**AIM OF THE TASK**
Copy each of the items below word for word, line by line.
*** Opening DATA FOR PROCESSING ***
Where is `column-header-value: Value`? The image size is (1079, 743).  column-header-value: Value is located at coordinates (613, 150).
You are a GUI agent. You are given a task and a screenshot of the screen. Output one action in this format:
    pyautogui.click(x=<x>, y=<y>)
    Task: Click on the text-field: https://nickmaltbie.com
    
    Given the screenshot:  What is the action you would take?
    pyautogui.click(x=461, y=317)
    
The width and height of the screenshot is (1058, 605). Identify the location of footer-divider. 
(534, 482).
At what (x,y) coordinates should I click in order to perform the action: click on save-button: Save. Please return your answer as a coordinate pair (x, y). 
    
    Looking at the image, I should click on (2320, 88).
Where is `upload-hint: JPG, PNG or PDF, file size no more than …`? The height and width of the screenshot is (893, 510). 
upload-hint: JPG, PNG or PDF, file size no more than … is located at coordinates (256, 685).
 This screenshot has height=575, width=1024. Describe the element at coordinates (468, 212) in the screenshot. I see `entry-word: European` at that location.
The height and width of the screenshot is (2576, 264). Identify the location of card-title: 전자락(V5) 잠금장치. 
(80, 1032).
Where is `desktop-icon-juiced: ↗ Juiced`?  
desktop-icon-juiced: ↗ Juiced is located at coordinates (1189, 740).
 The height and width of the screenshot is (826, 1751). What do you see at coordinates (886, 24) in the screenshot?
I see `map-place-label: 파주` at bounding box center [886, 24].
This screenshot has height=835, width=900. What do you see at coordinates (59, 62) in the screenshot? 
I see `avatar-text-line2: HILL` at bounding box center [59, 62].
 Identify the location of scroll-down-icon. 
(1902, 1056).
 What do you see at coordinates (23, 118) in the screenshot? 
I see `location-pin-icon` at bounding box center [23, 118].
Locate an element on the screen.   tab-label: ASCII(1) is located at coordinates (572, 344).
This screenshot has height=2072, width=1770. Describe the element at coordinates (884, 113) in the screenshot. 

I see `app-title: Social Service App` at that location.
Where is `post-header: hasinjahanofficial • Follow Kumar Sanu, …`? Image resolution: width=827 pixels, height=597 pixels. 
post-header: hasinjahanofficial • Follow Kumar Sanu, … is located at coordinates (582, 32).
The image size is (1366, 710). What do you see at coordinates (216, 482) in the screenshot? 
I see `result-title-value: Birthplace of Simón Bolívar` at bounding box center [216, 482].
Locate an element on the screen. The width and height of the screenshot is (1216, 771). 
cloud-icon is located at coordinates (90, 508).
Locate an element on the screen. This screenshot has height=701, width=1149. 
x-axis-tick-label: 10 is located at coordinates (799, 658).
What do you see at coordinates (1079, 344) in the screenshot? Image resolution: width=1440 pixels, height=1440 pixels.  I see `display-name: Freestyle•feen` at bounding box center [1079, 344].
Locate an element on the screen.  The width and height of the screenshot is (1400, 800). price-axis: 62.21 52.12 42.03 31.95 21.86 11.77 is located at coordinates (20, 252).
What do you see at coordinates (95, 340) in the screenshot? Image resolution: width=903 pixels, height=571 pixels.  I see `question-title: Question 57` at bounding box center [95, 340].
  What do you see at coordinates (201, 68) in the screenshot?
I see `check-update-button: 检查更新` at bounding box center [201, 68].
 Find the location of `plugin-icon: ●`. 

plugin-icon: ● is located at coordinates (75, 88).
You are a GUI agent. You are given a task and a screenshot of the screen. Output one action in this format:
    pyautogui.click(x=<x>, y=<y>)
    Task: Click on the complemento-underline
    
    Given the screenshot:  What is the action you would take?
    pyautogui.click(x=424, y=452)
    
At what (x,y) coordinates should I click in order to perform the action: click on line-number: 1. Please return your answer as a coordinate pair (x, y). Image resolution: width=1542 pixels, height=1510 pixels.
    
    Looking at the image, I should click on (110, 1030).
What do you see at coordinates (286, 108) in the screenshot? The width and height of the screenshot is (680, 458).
*** Closing DATA FOR PROCESSING ***
**SOLVED PROBLEM**
Where is `column-header-value: Value`? The image size is (1079, 743).  column-header-value: Value is located at coordinates (613, 150).
You are a GUI agent. You are given a task and a screenshot of the screen. Output one action in this format:
    pyautogui.click(x=<x>, y=<y>)
    Task: Click on the text-field: https://nickmaltbie.com
    
    Given the screenshot:  What is the action you would take?
    pyautogui.click(x=461, y=317)
    
The width and height of the screenshot is (1058, 605). Identify the location of footer-divider. 
(534, 482).
At what (x,y) coordinates should I click in order to perform the action: click on save-button: Save. Please return your answer as a coordinate pair (x, y). 
    
    Looking at the image, I should click on (2320, 88).
Where is `upload-hint: JPG, PNG or PDF, file size no more than …`? The height and width of the screenshot is (893, 510). 
upload-hint: JPG, PNG or PDF, file size no more than … is located at coordinates (256, 685).
 This screenshot has height=575, width=1024. Describe the element at coordinates (468, 212) in the screenshot. I see `entry-word: European` at that location.
The height and width of the screenshot is (2576, 264). Identify the location of card-title: 전자락(V5) 잠금장치. 
(80, 1032).
Where is `desktop-icon-juiced: ↗ Juiced`?  
desktop-icon-juiced: ↗ Juiced is located at coordinates (1189, 740).
 The height and width of the screenshot is (826, 1751). What do you see at coordinates (886, 24) in the screenshot?
I see `map-place-label: 파주` at bounding box center [886, 24].
This screenshot has height=835, width=900. What do you see at coordinates (59, 62) in the screenshot? 
I see `avatar-text-line2: HILL` at bounding box center [59, 62].
 Identify the location of scroll-down-icon. 
(1902, 1056).
 What do you see at coordinates (23, 118) in the screenshot? 
I see `location-pin-icon` at bounding box center [23, 118].
Locate an element on the screen.   tab-label: ASCII(1) is located at coordinates (572, 344).
This screenshot has height=2072, width=1770. Describe the element at coordinates (884, 113) in the screenshot. 

I see `app-title: Social Service App` at that location.
Where is `post-header: hasinjahanofficial • Follow Kumar Sanu, …`? Image resolution: width=827 pixels, height=597 pixels. 
post-header: hasinjahanofficial • Follow Kumar Sanu, … is located at coordinates (582, 32).
The image size is (1366, 710). What do you see at coordinates (216, 482) in the screenshot? 
I see `result-title-value: Birthplace of Simón Bolívar` at bounding box center [216, 482].
Locate an element on the screen. The width and height of the screenshot is (1216, 771). 
cloud-icon is located at coordinates (90, 508).
Locate an element on the screen. This screenshot has height=701, width=1149. 
x-axis-tick-label: 10 is located at coordinates (799, 658).
What do you see at coordinates (1079, 344) in the screenshot? Image resolution: width=1440 pixels, height=1440 pixels.  I see `display-name: Freestyle•feen` at bounding box center [1079, 344].
Locate an element on the screen.  The width and height of the screenshot is (1400, 800). price-axis: 62.21 52.12 42.03 31.95 21.86 11.77 is located at coordinates (20, 252).
What do you see at coordinates (95, 340) in the screenshot? Image resolution: width=903 pixels, height=571 pixels.  I see `question-title: Question 57` at bounding box center [95, 340].
  What do you see at coordinates (201, 68) in the screenshot?
I see `check-update-button: 检查更新` at bounding box center [201, 68].
 Find the location of `plugin-icon: ●`. 

plugin-icon: ● is located at coordinates (75, 88).
You are a GUI agent. You are given a task and a screenshot of the screen. Output one action in this format:
    pyautogui.click(x=<x>, y=<y>)
    Task: Click on the complemento-underline
    
    Given the screenshot:  What is the action you would take?
    pyautogui.click(x=424, y=452)
    
At what (x,y) coordinates should I click in order to perform the action: click on line-number: 1. Please return your answer as a coordinate pair (x, y). Image resolution: width=1542 pixels, height=1510 pixels.
    
    Looking at the image, I should click on (110, 1030).
What do you see at coordinates (286, 108) in the screenshot? The width and height of the screenshot is (680, 458).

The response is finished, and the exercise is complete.